• _To do_:
Answer these questions from the text on tendon disease, one per line:
1. In chronic cases, what does the text say thorough treatment of the tendon could endanger?
2. What does the abbreviation PRP stand for?
3. For about how long is the patient's blood centrifuged?

(Text begins)

The biggest issue is when the disease becomes chronic. In these cases, the extended degeneration of the tendon, makes it difficult to thoroughly debrided the tendon, as this could endanger its strength and function. Lately, new therapy modalities have been used, based on the better understanding of the local biochemical changes on the connective tissue in cases of tendinosis:
PRPs (platelet rich plasma): Blood serum with high concentration in platelets and growth factors. Blood is taken from the patient and is centrifuged for about 20 minutes. The serum that is isolated has high concentration of platelets, and growth factors, that are very helpful for tissue healing.

(Text ends)
(Data excerpts begins)

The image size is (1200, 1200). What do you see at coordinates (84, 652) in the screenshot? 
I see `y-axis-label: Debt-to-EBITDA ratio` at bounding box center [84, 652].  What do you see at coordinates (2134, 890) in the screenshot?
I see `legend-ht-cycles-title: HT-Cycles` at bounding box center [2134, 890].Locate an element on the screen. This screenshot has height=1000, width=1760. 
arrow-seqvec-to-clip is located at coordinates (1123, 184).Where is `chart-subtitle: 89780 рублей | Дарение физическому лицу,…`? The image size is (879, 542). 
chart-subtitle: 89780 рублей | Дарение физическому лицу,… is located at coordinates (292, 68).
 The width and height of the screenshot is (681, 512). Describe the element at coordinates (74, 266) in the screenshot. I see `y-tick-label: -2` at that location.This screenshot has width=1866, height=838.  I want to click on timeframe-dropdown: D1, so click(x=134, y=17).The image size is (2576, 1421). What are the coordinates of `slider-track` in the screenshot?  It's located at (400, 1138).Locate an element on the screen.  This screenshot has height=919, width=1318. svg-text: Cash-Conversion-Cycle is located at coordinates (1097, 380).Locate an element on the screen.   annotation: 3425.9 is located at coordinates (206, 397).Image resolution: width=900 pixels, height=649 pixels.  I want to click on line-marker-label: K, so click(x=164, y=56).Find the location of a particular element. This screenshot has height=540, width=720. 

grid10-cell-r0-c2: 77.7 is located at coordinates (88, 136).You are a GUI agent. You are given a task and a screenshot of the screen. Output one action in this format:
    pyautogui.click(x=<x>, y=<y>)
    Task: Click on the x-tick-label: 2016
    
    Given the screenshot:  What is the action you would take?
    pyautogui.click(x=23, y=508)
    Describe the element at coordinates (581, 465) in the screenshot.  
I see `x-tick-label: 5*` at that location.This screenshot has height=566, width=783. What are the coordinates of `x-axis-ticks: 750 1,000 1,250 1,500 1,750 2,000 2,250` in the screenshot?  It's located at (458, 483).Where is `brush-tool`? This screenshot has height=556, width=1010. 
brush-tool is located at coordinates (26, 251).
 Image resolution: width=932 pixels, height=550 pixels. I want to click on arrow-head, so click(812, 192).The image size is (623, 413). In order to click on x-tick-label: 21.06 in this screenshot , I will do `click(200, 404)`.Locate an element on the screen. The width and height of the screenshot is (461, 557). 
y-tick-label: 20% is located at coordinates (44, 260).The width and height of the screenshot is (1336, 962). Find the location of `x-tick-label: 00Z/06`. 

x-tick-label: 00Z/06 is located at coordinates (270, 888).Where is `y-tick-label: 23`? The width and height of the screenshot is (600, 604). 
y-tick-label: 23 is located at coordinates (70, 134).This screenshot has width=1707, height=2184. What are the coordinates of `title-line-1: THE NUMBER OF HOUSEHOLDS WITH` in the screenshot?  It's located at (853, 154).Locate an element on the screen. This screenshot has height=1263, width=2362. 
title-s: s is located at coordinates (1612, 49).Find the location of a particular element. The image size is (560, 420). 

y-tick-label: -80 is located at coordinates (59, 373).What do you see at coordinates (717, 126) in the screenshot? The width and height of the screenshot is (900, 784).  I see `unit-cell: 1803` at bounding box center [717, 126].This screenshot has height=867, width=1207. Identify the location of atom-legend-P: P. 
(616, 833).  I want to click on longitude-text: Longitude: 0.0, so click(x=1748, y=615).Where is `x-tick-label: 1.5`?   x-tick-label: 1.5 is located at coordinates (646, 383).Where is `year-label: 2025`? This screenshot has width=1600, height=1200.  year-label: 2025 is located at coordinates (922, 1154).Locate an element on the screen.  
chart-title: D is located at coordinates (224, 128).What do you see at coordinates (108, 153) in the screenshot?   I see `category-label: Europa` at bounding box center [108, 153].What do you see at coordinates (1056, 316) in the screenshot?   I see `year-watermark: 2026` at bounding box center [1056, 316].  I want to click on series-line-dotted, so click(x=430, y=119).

(Data excerpts ends)

• _Output of the exercise_:
1. The tendon's strength and function.
2. Platelet rich plasma.
3. About 20 minutes.